How errors in the near-surface region affect the oscillation frequencies can be illustrated by the model differences shown in Fig. 31, between a model using the Canuto and Mazzitelli (1991) treatment of convection and Model S which used the Böhm-Vitense (1958) mixing-length treatment. Frequency differences between these two models are shown in Fig. 37. To compensate for the fact that with increasing degree the modes involve a smaller part of the Sun (cf. Eq. 56) the differences have been scaled by the normalized \(Q_{nl}\), as discussed above. The figure clearly shows that with this scaling the frequency differences are indeed largely independent of the degree.

Fig. 37
figure37

Frequency differences for modes of degree \(l \le 100\), scaled by the inertia ratio \(Q_{nl}\), between a model emulating the Canuto and Mazzitelli (1991) treatment of near-surface convection and Model S, in the sense (modified model)–Model S. The corresponding model differences are shown in Fig. 31

Clearly an important goal is to understand the structure and oscillation dynamics in the near-surface layers better and eventually model them consistently in the calculation of the oscillation frequencies; in this context the otherwise strongly constrained solar case will serve as an important test. A key aspect is the treatment of convection in the equilibrium model and the oscillations (see also Sect. 2.5). Schlattl et al. (1997) used a detailed atmospheric model and modelled the outer layers of the convection zone by a variable mixing-length parameter matched to a two-dimensional hydrodynamical simulation of convection; they noted that the resulting model matched the observed solar oscillation frequencies better than did the normal model. A similar improvement of the frequencies was obtained by Rosenthal et al. (1995, 1999) and Robinson et al. (2003) by including suitable averages of convection simulations in the modelling (see also Sect. 2.5). Sonoi et al. (2015) and Ball et al. (2016) studied the effect on stellar oscillation frequencies of using averaged simulations as the outer parts of stellar models, for a range of stellar parameters. Magic and Weiss (2016) also considered the patching of averaged simulations to solar models and in addition devised corrections to the depth scale and density in normal one-dimensional models that mimicked the effects on the frequencies of the patching. In addition to normal simulations they carried out simulations with magnetic fields, representing more active areas of the solar surface, determining the effect of the resulting change in the structure of the solar layers on the oscillation frequencies, although without considering the direct effect of the field on the oscillations. The analysis was extended to a broad range of stellar parameters, ranging from the main sequence to the red-giant branch, by Trampedach et al. (2017), who emphasized the importance of both the expansion of the near-photospheric layers by the effect of turbulent pressure and the so-called ‘convective back-warming’, i.e., the effects of the convective fluctuations on the strongly temperature-sensitive opacity. In similar analyses, Sonoi et al. (2017) included also some effects of the perturbation to the turbulent pressure, based on a time-dependent convection formulation restricted to adiabatic oscillations, while Manchon et al. (2018) emphasized the sensitivity of the near-surface frequency shifts to the metallicity of the stars.

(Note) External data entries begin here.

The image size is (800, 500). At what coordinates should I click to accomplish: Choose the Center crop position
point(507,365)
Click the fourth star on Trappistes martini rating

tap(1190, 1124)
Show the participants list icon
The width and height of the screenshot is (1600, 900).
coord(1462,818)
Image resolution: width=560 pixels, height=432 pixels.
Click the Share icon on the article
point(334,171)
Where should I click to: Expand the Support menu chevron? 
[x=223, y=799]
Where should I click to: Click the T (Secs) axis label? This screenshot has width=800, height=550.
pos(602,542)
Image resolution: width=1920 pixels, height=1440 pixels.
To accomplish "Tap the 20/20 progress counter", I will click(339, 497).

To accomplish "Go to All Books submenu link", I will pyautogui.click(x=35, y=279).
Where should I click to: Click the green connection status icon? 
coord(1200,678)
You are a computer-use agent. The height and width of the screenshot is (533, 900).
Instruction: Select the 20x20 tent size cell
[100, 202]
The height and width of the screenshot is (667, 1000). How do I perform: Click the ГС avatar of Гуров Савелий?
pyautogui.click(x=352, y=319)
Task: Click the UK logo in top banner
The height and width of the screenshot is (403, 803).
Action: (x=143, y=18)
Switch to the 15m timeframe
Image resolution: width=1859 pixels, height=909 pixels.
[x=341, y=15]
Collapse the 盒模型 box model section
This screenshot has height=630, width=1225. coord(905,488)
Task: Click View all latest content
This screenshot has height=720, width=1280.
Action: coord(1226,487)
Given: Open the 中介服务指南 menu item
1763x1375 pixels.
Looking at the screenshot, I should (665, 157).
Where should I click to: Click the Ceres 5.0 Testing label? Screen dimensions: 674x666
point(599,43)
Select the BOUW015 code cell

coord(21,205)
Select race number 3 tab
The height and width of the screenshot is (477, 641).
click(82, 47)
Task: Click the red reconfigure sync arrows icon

An equally important contribution to the deficiencies in the model frequencies is the physics of the oscillations in the near-surface region. Here the energetics of the oscillations, including the perturbations to the convective flux, must be taken into account in fully nonadiabatic calculations, and the perturbation to the turbulent pressure has a significant effect on the frequencies and the damping of the modes. To treat these effects requires a time-dependent modelling of convection (see Houdek and Dupret 2015, for a review). Time-dependent versions of the mixing-length theory were established by Unno (1967) and Gough (1977b) and have been further developed since then. With a few exceptions the nonadiabatic calculations show that the modes are intrinsically damped; they are excited to the observed amplitudes by stochastic forcing from convection, as confirmed by analysis of the observed amplitude distribution (Chaplin et al. 1997). Consequently the observed linewidths in the frequency power spectra provide a measure of the damping rates of the modes, allowing calibration of parameters in the convection modelling such that the computed damping rates match the observed linewidths. Combining results from hydrodynamical simulations of the outer layers with nonadiabatic computations using a non-local time-dependent convection treatment including also the turbulent-pressure perturbation, Houdek et al. (2017), as illustrated in Fig. 38, obtained a much improved fit to the solar observed frequencies, at the same time showing a reasonable fit to the observed damping rates. Analyses of intrinsic or induced oscillations in hydrodynamical simulations are providing further insight into the physics of the interaction between convection and the oscillations (Belkacem et al. 2019; Zhou et al. 2019), which may be used further to improve the simplified treatments based on mixing-length formulations. In an interesting analysis, Schou and Birch (2020) determined the frequency correction caused by the effect on the oscillations of convection dynamics by matching eigenfunctions in standard oscillation calculations to eigenfunctions resulting from the convection simulations.

Fig. 38
figure38

Image reproduced with permission from Houdek et al. (2017), copyright by the authors.)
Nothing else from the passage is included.